Goal:
Reproduce the material below, word for word, from the line containing "The height and width of the page" to the line containing "Looking at the image, I should click on (491, 855).", both of those lines included.
#####
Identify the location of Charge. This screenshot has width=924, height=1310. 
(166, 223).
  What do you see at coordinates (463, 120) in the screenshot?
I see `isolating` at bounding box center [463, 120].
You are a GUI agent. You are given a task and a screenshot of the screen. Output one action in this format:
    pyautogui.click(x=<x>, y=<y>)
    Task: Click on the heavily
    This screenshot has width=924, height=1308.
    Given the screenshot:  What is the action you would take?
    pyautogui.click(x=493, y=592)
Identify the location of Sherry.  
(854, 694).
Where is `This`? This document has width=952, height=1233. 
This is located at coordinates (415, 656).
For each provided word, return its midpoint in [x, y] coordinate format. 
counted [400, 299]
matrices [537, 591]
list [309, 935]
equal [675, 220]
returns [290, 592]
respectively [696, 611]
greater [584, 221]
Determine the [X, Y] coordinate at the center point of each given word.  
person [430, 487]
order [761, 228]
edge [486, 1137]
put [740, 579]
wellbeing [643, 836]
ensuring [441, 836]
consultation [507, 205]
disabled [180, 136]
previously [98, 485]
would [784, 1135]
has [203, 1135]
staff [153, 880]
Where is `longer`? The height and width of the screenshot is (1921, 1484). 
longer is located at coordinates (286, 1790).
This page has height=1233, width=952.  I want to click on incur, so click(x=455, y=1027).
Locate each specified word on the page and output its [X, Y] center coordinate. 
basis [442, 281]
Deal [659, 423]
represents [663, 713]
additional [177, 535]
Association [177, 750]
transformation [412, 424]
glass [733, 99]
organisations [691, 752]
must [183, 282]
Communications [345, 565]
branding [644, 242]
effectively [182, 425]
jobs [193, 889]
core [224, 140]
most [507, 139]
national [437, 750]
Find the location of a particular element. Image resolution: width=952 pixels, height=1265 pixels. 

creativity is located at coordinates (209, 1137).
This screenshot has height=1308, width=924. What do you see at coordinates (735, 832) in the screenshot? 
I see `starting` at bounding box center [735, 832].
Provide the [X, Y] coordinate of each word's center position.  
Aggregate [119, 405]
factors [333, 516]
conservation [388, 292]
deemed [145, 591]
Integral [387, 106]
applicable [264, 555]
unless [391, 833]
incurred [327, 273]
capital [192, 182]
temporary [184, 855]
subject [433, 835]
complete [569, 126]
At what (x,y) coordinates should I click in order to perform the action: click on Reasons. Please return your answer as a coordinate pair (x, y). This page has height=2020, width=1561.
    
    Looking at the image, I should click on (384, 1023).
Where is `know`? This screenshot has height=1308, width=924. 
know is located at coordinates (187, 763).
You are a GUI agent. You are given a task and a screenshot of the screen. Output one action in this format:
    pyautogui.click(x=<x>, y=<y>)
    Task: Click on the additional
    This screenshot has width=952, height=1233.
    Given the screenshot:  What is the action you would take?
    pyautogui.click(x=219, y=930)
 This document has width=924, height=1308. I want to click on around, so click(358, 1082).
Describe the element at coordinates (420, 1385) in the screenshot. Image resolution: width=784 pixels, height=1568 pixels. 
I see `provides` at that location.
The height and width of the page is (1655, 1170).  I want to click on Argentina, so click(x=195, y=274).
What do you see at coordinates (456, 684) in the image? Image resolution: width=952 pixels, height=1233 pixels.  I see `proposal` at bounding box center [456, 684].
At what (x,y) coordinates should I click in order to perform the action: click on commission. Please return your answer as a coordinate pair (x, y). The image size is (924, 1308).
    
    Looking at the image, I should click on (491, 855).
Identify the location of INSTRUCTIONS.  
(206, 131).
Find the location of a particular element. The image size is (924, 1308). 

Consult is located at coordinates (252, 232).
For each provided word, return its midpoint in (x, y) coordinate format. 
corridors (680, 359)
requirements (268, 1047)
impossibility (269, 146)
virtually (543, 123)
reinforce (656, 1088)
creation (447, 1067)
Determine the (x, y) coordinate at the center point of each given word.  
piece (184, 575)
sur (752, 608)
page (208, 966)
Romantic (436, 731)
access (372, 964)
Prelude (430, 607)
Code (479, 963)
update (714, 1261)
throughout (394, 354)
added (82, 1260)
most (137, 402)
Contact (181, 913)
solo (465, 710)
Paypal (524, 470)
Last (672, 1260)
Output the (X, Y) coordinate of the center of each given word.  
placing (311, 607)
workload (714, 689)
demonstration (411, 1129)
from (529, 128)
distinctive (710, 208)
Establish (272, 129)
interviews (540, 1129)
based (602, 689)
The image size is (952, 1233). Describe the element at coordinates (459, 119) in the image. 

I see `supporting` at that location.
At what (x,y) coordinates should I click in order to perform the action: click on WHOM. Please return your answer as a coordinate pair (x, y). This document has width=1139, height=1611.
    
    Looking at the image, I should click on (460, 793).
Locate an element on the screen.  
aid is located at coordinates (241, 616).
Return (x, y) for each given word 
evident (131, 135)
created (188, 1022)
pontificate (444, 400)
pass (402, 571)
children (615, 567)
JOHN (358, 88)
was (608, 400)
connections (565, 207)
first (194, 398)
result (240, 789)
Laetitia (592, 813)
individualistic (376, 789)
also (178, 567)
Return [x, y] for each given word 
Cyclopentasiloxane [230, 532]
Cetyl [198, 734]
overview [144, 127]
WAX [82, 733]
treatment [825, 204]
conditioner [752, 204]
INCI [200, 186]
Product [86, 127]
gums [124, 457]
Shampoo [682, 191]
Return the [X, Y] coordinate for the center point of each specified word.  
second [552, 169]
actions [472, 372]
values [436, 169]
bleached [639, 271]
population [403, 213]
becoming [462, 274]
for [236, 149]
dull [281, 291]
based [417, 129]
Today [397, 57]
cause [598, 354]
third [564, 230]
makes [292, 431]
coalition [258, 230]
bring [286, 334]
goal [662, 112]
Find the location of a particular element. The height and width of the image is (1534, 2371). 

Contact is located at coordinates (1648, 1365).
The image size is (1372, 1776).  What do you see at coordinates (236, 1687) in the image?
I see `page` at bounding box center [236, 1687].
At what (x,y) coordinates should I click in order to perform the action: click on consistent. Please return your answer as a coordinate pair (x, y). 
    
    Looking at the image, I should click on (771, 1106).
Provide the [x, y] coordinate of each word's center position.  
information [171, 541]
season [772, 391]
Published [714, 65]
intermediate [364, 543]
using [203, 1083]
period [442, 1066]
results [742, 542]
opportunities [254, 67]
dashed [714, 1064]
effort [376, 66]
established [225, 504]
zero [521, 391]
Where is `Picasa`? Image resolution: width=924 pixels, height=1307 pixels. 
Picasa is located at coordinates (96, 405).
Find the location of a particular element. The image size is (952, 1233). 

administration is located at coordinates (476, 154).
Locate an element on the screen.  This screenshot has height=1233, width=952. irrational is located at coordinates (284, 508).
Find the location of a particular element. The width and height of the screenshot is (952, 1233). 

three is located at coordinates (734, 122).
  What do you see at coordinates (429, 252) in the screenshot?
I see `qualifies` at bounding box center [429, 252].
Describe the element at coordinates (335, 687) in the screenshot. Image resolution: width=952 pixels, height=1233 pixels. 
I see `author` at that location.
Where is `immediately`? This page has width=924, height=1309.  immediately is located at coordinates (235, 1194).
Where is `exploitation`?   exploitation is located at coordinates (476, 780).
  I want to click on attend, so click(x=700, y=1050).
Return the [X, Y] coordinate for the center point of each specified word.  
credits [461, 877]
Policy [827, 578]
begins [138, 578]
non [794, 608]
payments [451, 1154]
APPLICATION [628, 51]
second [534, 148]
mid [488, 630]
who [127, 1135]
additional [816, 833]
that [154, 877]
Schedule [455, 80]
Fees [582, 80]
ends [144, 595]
#####
Solution to this exercise:
The height and width of the page is (1655, 1170).  I want to click on Argentina, so click(x=195, y=274).
What do you see at coordinates (456, 684) in the image? Image resolution: width=952 pixels, height=1233 pixels.  I see `proposal` at bounding box center [456, 684].
At what (x,y) coordinates should I click in order to perform the action: click on commission. Please return your answer as a coordinate pair (x, y). The image size is (924, 1308).
    
    Looking at the image, I should click on (491, 855).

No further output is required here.